TASK TO CARRY OUT
As an exercise in exact copying, transcribe the lines below from the one holding "The width and height of the screenshot is (1091, 965)." through the last, with both ends included and pictures left out.

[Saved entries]
BEGIN

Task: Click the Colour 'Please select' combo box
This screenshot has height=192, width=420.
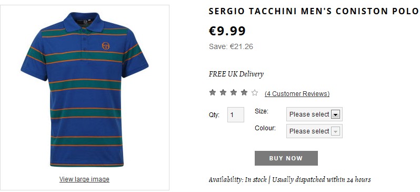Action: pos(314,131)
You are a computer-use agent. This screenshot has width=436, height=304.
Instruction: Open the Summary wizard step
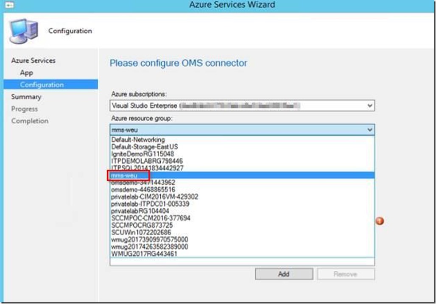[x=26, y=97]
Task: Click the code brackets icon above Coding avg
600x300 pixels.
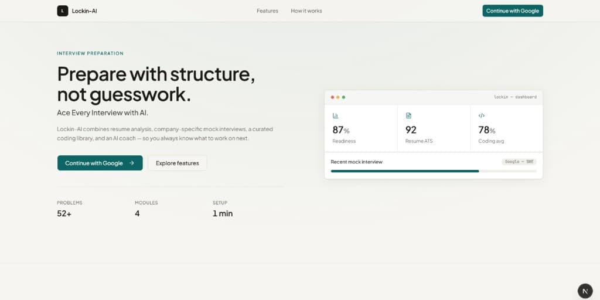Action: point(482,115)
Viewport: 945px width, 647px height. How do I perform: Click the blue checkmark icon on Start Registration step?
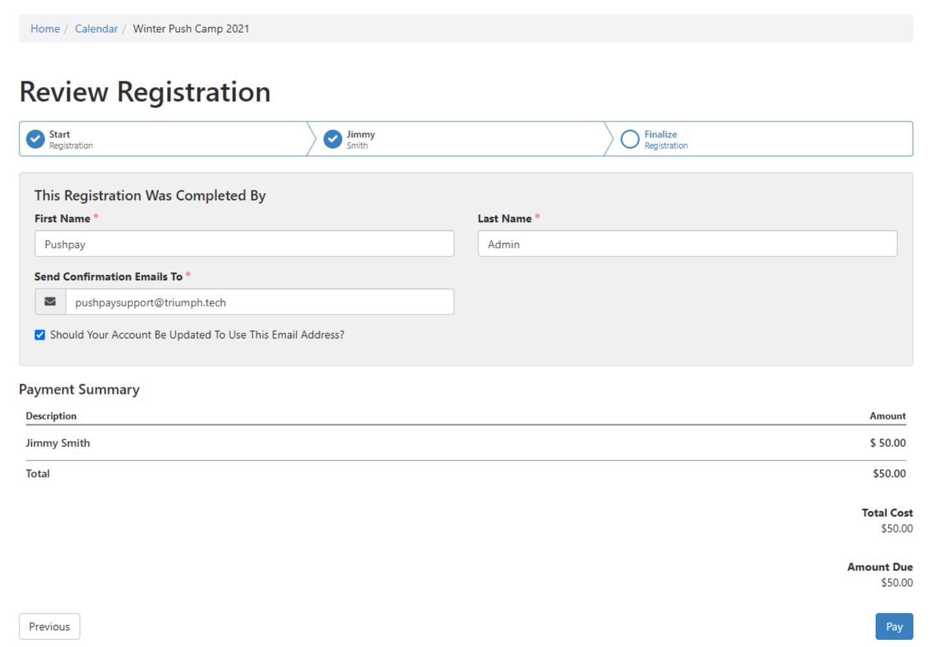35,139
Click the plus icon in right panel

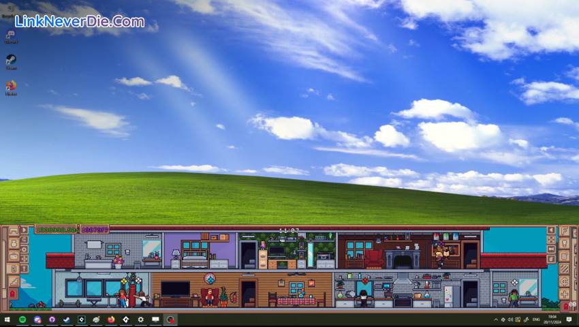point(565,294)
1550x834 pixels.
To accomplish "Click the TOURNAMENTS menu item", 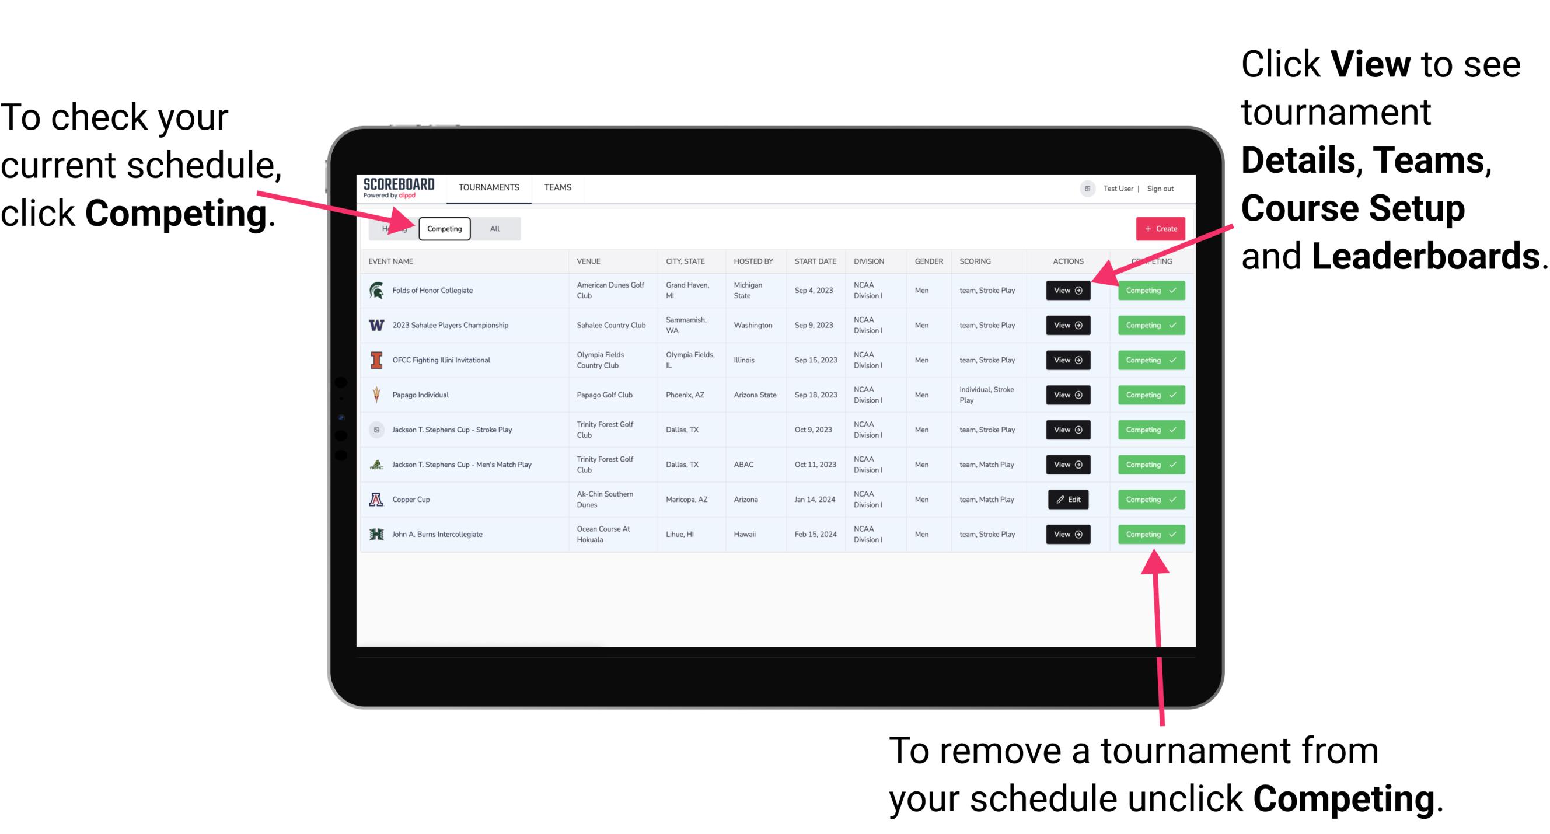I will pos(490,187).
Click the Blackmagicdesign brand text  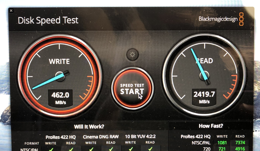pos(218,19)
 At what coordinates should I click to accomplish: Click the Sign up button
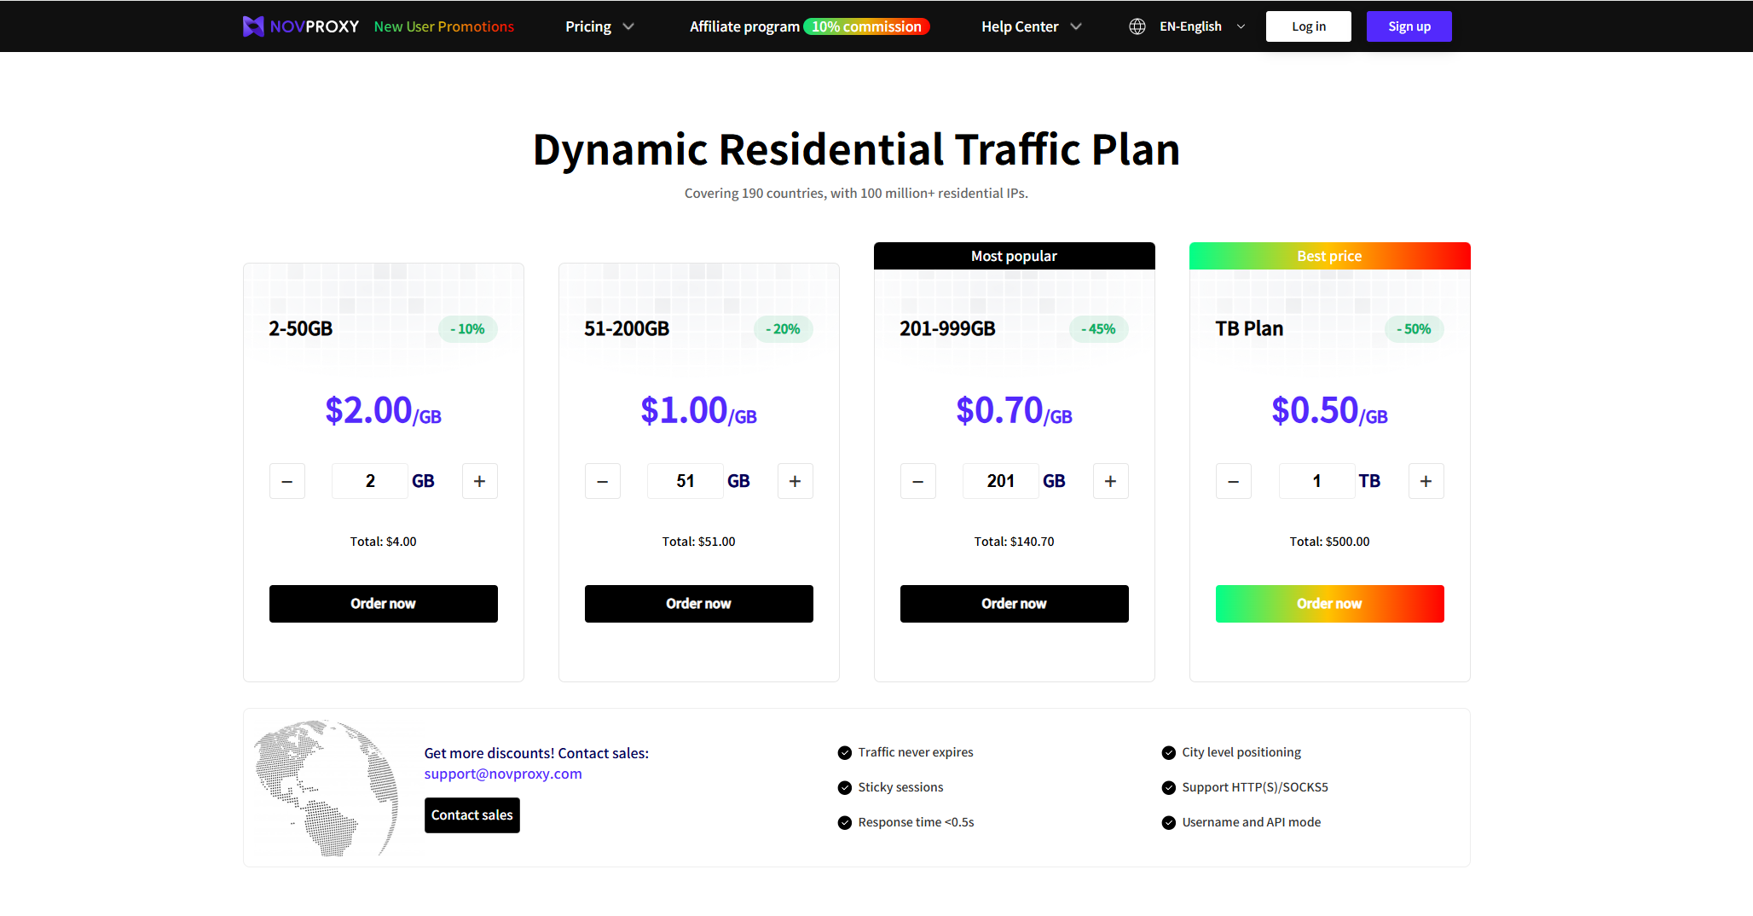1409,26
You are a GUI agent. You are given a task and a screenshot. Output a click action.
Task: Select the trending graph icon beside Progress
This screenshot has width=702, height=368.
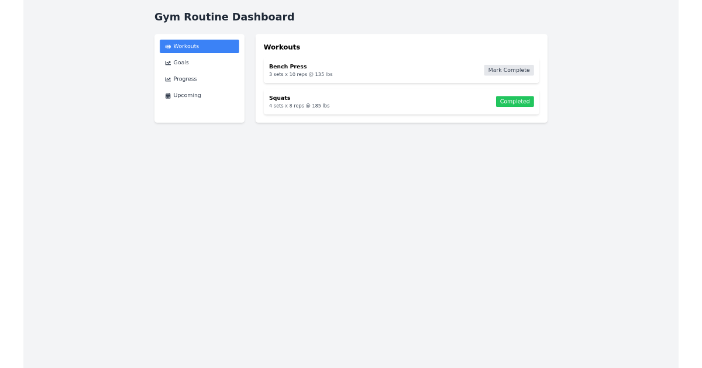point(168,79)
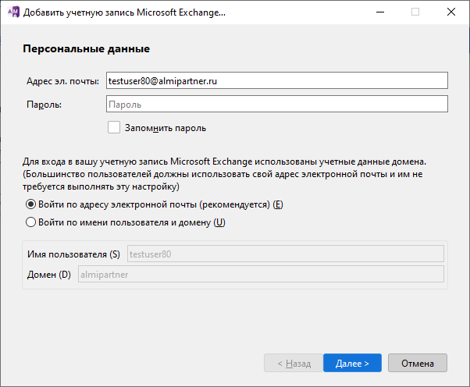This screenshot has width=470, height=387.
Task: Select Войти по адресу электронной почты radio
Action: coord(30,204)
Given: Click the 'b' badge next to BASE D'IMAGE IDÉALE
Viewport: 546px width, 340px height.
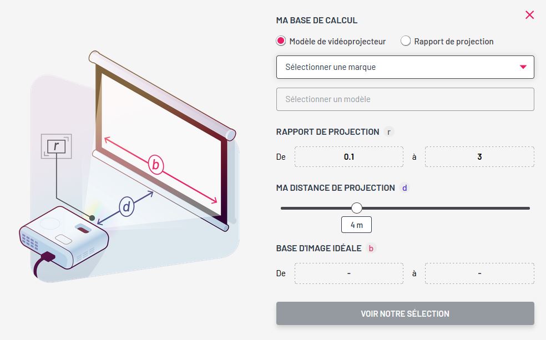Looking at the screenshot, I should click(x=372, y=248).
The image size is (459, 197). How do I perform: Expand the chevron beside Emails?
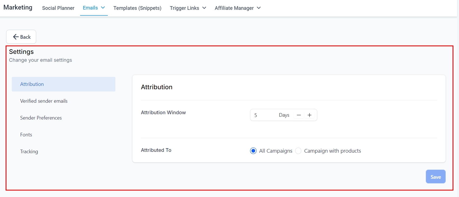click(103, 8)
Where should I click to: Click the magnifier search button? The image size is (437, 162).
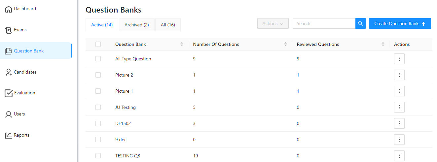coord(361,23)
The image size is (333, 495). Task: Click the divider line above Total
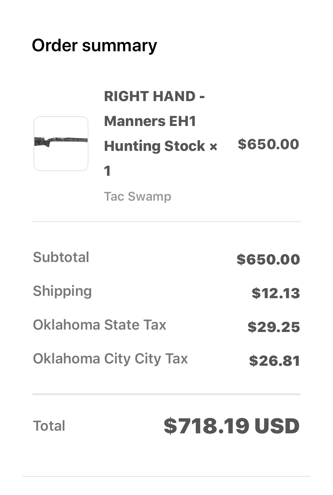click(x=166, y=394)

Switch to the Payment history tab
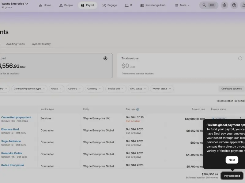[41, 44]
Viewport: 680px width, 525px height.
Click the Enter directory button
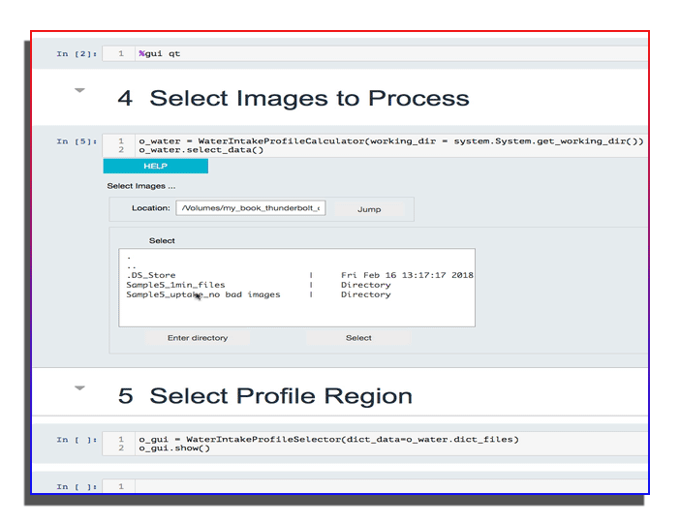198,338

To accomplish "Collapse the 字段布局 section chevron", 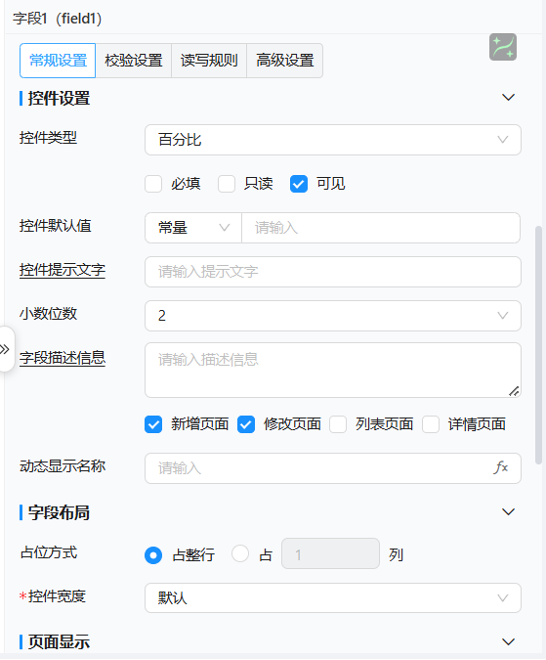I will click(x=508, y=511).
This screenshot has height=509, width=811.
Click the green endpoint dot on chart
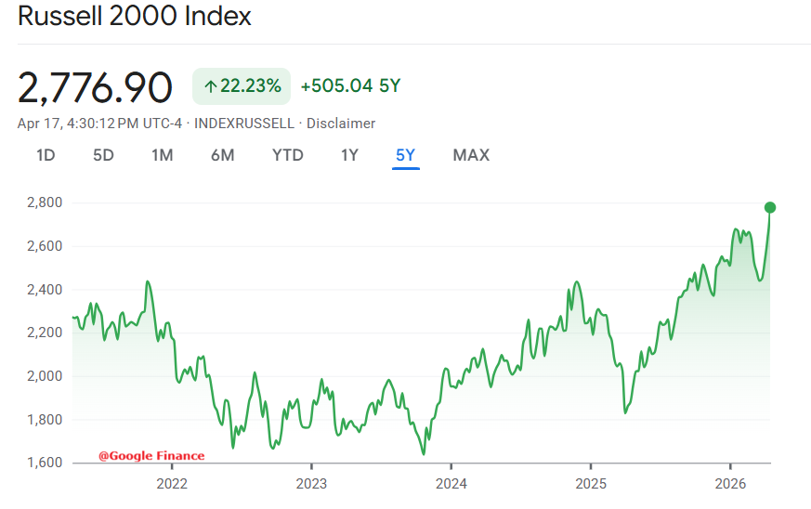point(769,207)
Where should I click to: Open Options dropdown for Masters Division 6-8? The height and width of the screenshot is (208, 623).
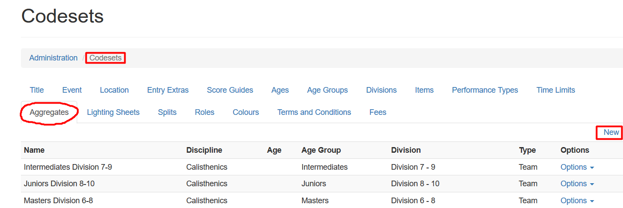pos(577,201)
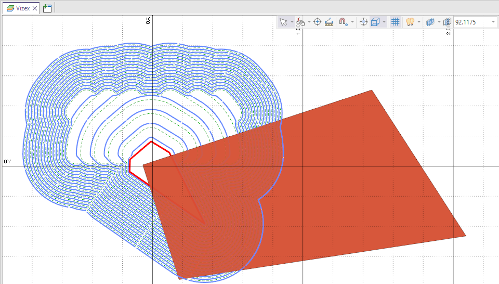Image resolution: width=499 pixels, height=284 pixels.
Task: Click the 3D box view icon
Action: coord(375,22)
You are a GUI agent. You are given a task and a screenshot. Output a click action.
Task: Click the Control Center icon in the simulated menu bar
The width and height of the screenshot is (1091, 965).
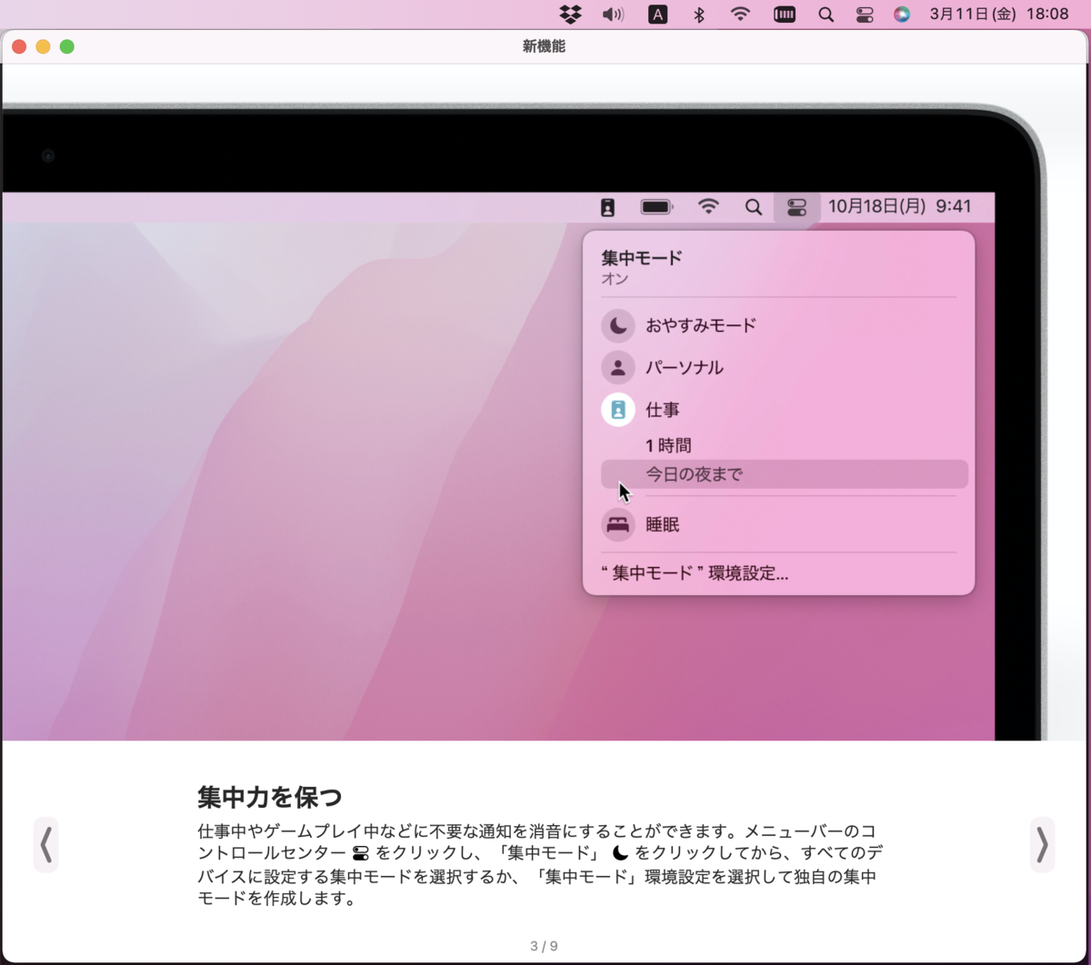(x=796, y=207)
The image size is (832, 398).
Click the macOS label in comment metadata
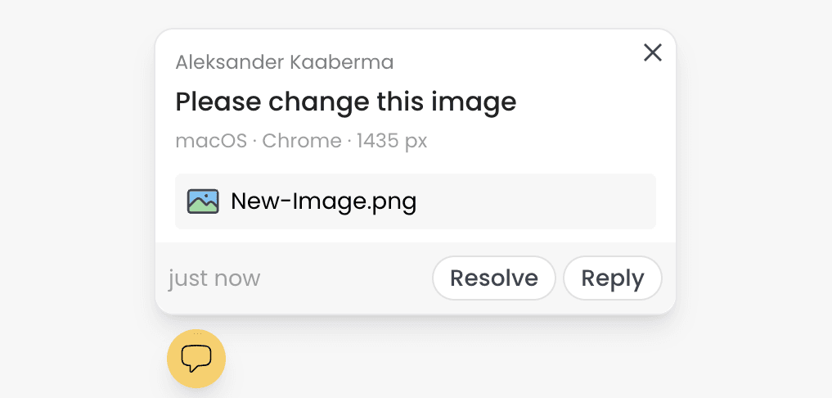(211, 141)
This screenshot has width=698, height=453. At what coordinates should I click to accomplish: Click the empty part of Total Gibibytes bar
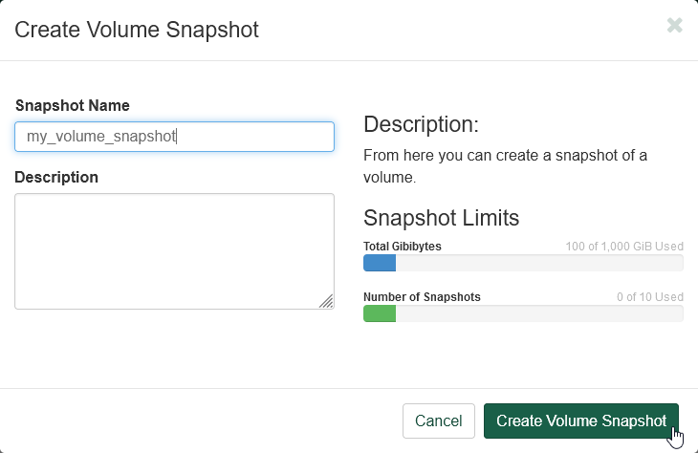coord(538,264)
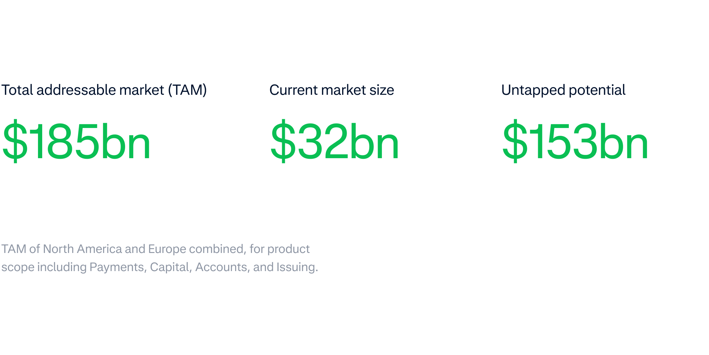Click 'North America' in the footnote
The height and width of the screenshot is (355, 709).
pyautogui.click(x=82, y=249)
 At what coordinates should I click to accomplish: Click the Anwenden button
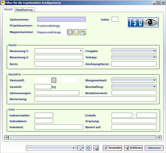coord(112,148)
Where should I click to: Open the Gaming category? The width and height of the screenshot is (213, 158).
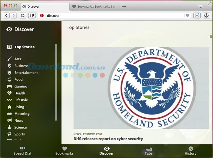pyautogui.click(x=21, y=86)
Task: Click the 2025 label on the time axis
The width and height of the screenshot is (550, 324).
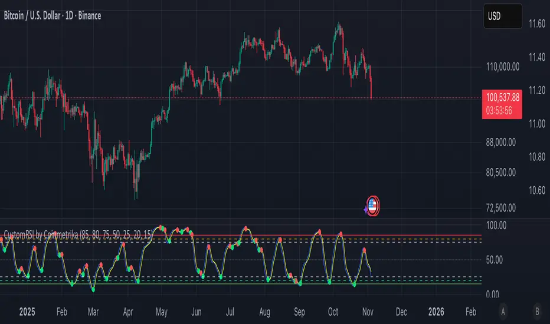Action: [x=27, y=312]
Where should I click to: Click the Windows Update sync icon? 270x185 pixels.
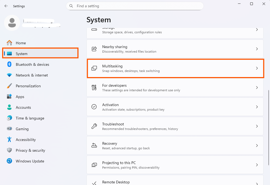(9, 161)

END

ANSWER SPACE
The width and height of the screenshot is (1091, 965).
(x=796, y=207)
The image size is (832, 398).
Click the macOS label in comment metadata
(211, 141)
This screenshot has width=698, height=453. At what coordinates should I click to accomplish: Click the empty part of Total Gibibytes bar
coord(538,264)
Click 'North America' in the footnote
The height and width of the screenshot is (355, 709).
pyautogui.click(x=82, y=249)
 At what coordinates should I click to accomplish: Click the Anwenden button
coord(112,148)
Where should I click to: Open the Gaming category? The width and height of the screenshot is (213, 158).
pyautogui.click(x=21, y=86)
Task: Click the 2025 label on the time axis
The width and height of the screenshot is (550, 324).
Action: [x=27, y=312]
Where should I click to: Click the Windows Update sync icon? 270x185 pixels.
(9, 161)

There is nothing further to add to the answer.